Between 1993 and 1997, Alÿs undertook the Sign-Painters Project (Rotulistas), a collaboration with sign painters in Mexico City. “I started playing with still images in the spring of 1993,” he recalls. “My work was getting trapped within its own hermetic logic, and it seemed urgent to practice a breakdown of my methods and obsessions in sculpture through a string of figurative scenes that would illustrate the interventions I was doing on the streets of Mexico City. I began combining a man in a suit with a piece of furniture or some object, subjecting the body of the protagonist to a range of physically feasible relations of weight, balance, tension etc. The style of these paintings was directly borrowed from painted advertisements encountered in my neighborhood.” The series blurred the line between commercial and “fine” art, a familiar avant-gardist tactic; more intriguing, and conceptually disruptive, was his iterative process, in which authorship was shared and the market saturated (the latter unsuccessfully, in the end). “By the summer of 1993 I had completed a first body of paintings,” Alÿs continues. “I commissioned various sign painters to produce enlarged copies of my original images. Once several versions had been completed, I produced a new ‘model’ that incorporated the most significant elements of each sign-painter’s interpretation. This compiled image was in turn used as the basis for a new generation of copies made by sign-painters and so on, according to market demand.”[2]

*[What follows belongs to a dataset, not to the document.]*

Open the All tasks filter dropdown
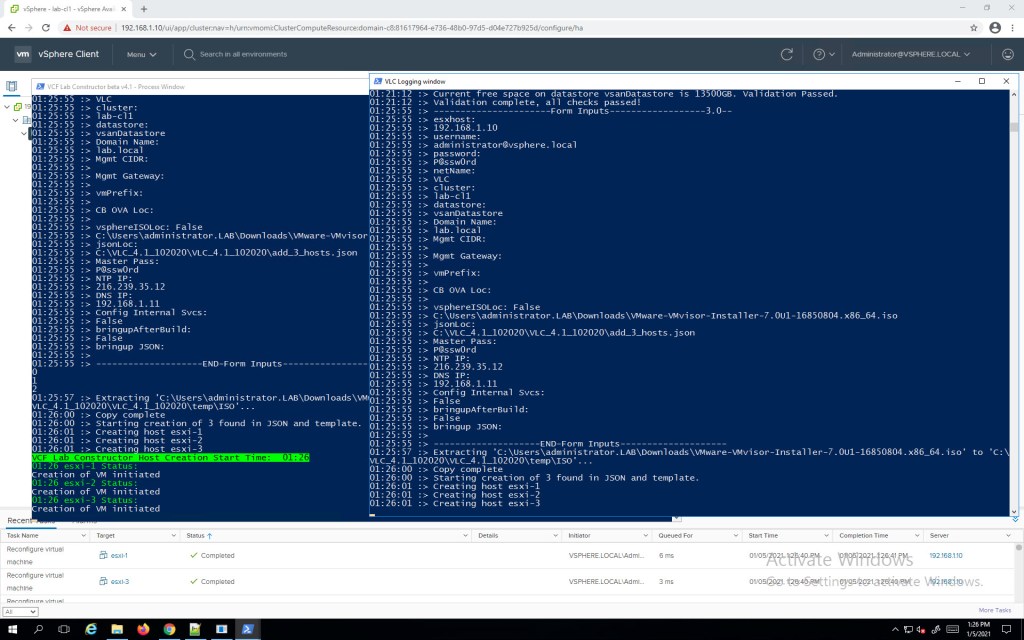This screenshot has width=1024, height=640. coord(20,610)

“Like a visual version of Chinese whispers,” Alÿs says, describing the recursive process by which the paintings were made. “Each of them was unique. Yet they all belonged to various series, as they were all referring to a similar model, so they depended on one another. It was their grouping or proximity that made them exist.”[3] The series share an anonymous character, dressed in a dark suit and portrayed singly and multiply in surreal, awkward poses: with a stick laid across his shoes, with a pitcher tipping over his knees, with a dress shoe dangling next to his ear. In Paralelas, this figure is indicated by three suit-jacketed arms—one left arm, two right arms—that varyingly balance a stick on a tabletop, one with his index finger, another between his fingers, and the last with his wrist. The muddied, olive-green palette is characteristic of the “original” oil paintings; later, re-worked variations display sharper focus, saturated colors, and larger dimensions. A conceptual palimpsest, Paralelas and its progeny belie narrative logic; here, an ephemeral, unproductive action is suspended and repeated across its two panels, the image equally absurd and alienated.

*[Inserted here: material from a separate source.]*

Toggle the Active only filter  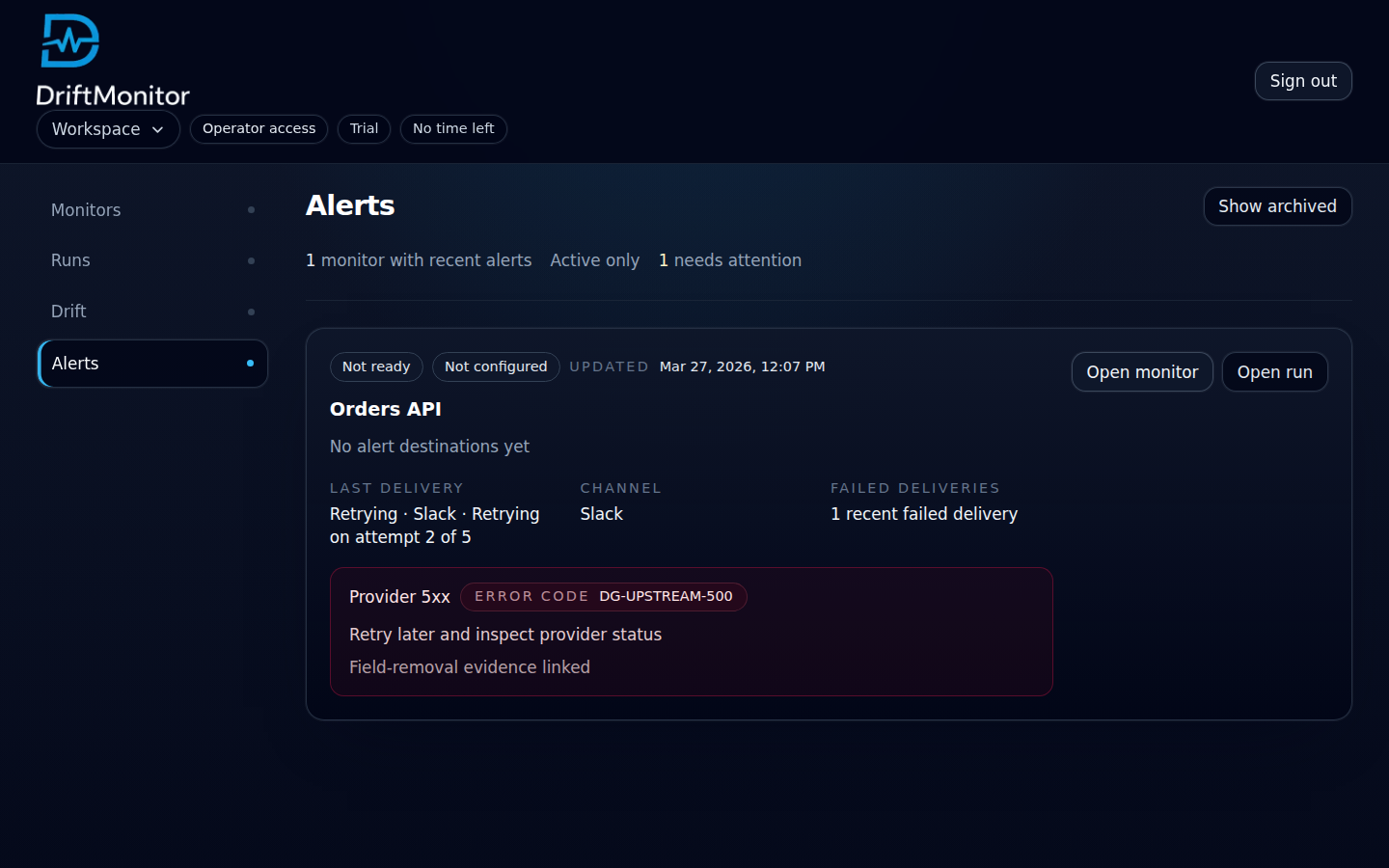(594, 260)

“Alÿs has had a specially trained eye for detecting, thinking about, and activating pictorial works that operate in the form of social crowds, hierarchical and reproductive sets, or circuits of use, physical displacement, or collaborative production,” observes his friend and frequent interlocutor, Cuauhtémoc Medina. “It becomes apparent that Alÿs always thinks of images as part of social wholes and provisional groupings, in which meaning appears through reiteration, variation, interruption, and transformation, rather than through formal continuity and cohesion.” Medina posits these series as constitutive of a kind of “action painting,” in the sense that “they are also stories structured by a practice that, like his actions, we consume equally as a lived process, figure of thought, and passage in time. In addition to a body of work, they are a parallel activity that reinforces and exceeds its place as the surface and sign contained in each painting.”[4]

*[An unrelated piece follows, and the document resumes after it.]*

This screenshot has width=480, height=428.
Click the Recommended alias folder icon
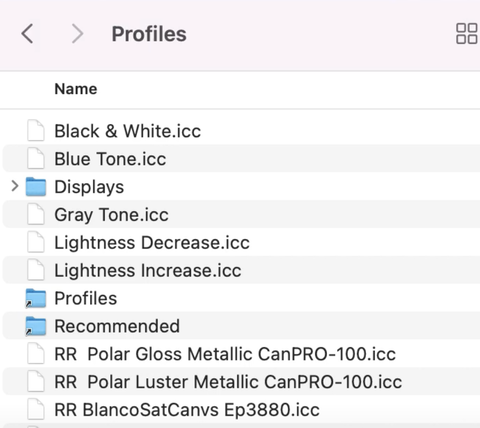click(36, 326)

Abby McEwen, Assistant Professor, University of Maryland, College Park
1 Francis Alÿs, Walks / Paseos (Mexico: Universidad de Guadalajara, 1998), 15.
2 Alÿs, “Sign-Painters Project (Rotulistas),” in Francis Alÿs: A Story of Deception, ed. Mark Godfrey, Klaus Biesenbach, and Kerryn Greenberg (London: Tate Publishing, 2010), 61.
3 Alÿs, in “Russell Ferguson in conversation with Francis Alÿs,” in Francis Alÿs (New York: Phaidon, 2007), 45.
4 Cuauhtémoc Medina, “A Crowd Art,” in Francis Alÿs: A Story of Negotiation (Mexico City: Instituto Nacional de Bellas Artes y Literatura, 2015), 40, 42, 54.